2015/03/06 14:39

《自動運転車、米で交通事故90%削減も=マッキンゼー》
2015.03.06 WSJ MIKE RAMSEY

 自動運転車が広く普及すれば、米国では自動車事故全体の90%を削減できるかもしれず、年間で最大1900億ドル(約22兆8000億円)もの損害や医療コストを節減でき、何千人もの命を救える可能性がある。コンサルタント会社マッキンゼーが新たなリポートで明らかにした。

 この調査は業界関係者数十人とのインタビューした後まとめたもので、自動運転車の大量導入が始まるのが約15年後(2030年前後)、初期導入は20年代初頭と予測している。

 自動運転車ないし半自動運転車は、独ダイムラー子会社のメルセデス・ベンツなど自動車会社や米グーグル、ウーバー・テクノロジーズなど情報技術(IT)企業の大きな関心分野になっている。

 自動車情報サイト、WardsAuto.comによると、米国で製造される乗用車向けに装備された最も精緻な作動安全装置は、緩やかながらも増加している。2014モデル年度には、アダプティブ・クルーズ・コントロール(ACC=先行車との車間距離をレーダーなどで測定し、自動的に速度調節して追随する機能)を持つ新車は全体の1.4%で、前年度の1.1%を上回った。車線逸脱防止技術を搭載しているのは全体の8.4%で、前年度の3.4%を上回った。

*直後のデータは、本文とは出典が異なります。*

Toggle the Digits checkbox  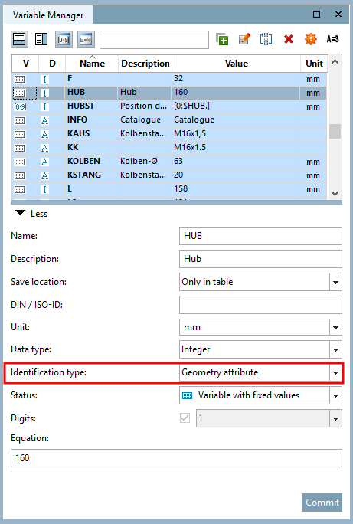185,418

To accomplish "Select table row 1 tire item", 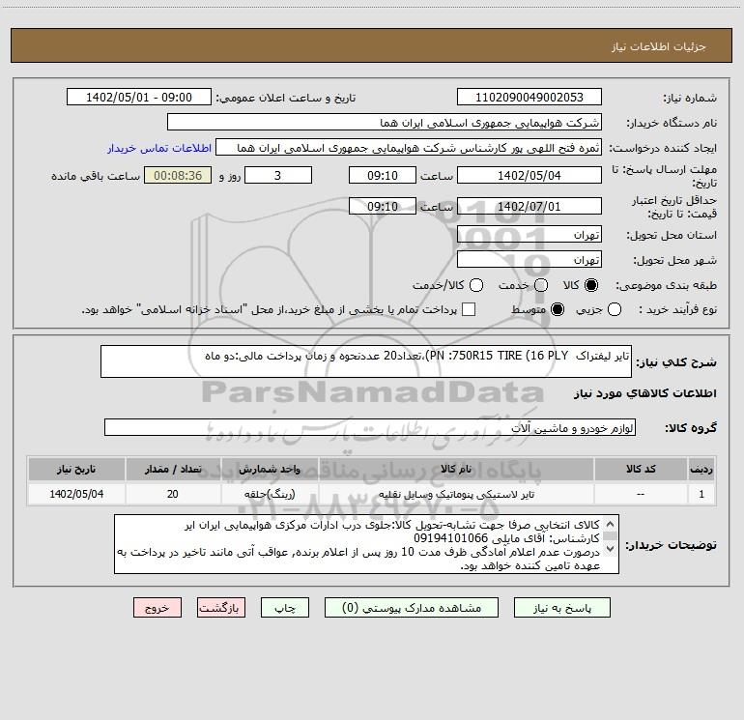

またブラインドスポットアラート(死角注意喚起装置)を装備しているのは10.1%で、前年度の6.3%から拡大した。

 米保険業界団体の道路安全保険協会(IIHS)の推定では、自動ブレーキシステムを搭載した乗用車の保険金請求件数は14%減少しており、衝突事故が発生した場合でも、損害ははるかに小さいという。こうした技術をもっと広範に採用すれば、安全性がさらに向上すると広く考えられている。だが、完全に自動化された車両が30年までに道路を支配し始めるだろうとのマッキンゼーの見方は、確実ではない。

 例えば2000年、多くの自動車企業幹部や調査会社は、水素燃料電池で動く車両が20年までに普及形態として普及すると予測した。しかし一部の自動車会社はこの技術から撤退した。最近では、電気自動車が将来有望と持ち上げられたが、ガソリン価格の低下と技術の高コストでその導入ペースが鈍化している。

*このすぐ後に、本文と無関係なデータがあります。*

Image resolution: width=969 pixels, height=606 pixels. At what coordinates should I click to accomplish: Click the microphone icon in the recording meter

 電気自動車メーカー、テレサ・モーターズのイーロン・マスク最高経営責任者(CEO)など数人の自動車企業首脳は、完全に自動化された乗用車が5年後には準備されるだろうと予測している。米ゼネラル・モーターズと仏ルノーは自動運転車で協力しており、ソフトウエアで車両の制御を高める機能を導入しようとしている。

 今年1月、アウディA7セダンがサンフランシスコ近郊からラスベガスまで自動走行した。これまで実施された自動運転走行としては最長距離だった。しかし、米国その他諸国の市場で何百万マイルもの公道を完全に自動走行する場合の障害は大きい。

 ミシガン大学で自動運転車技術を研究しているライアン・ユースティス教授(ロボット工学)は、自動運転車の「アイデアは、解決した問題に比べてやや高めに評価されている」と述べた。同教授の実験室ではビデオゲーム技術を使って、車両誘導に必要な装置コストの低減を目指している。ミシガン大学は自動運転の研究でトップクラスの大学だ。

 ユースティス教授はこの技術の提唱者だが、自動運転車両はダイナミックな運転環境ないし悪天候でも正確に走行できるだけの信頼性がないと述べた。主要ルート以外の走行、あるいは地図が古い地域の走行も同様だという。

 マッキンゼーの調査は、自動運転車が完全に導入されれば人々は1日当たり50分間を他のことに振り向けられる可能性があると予測した。同調査はまた、保険会社は時がたつにつれて技術的な欠陥に関心をシフトするようになり、ドライバーのリスクプロファイルから離れるだろうと予測している。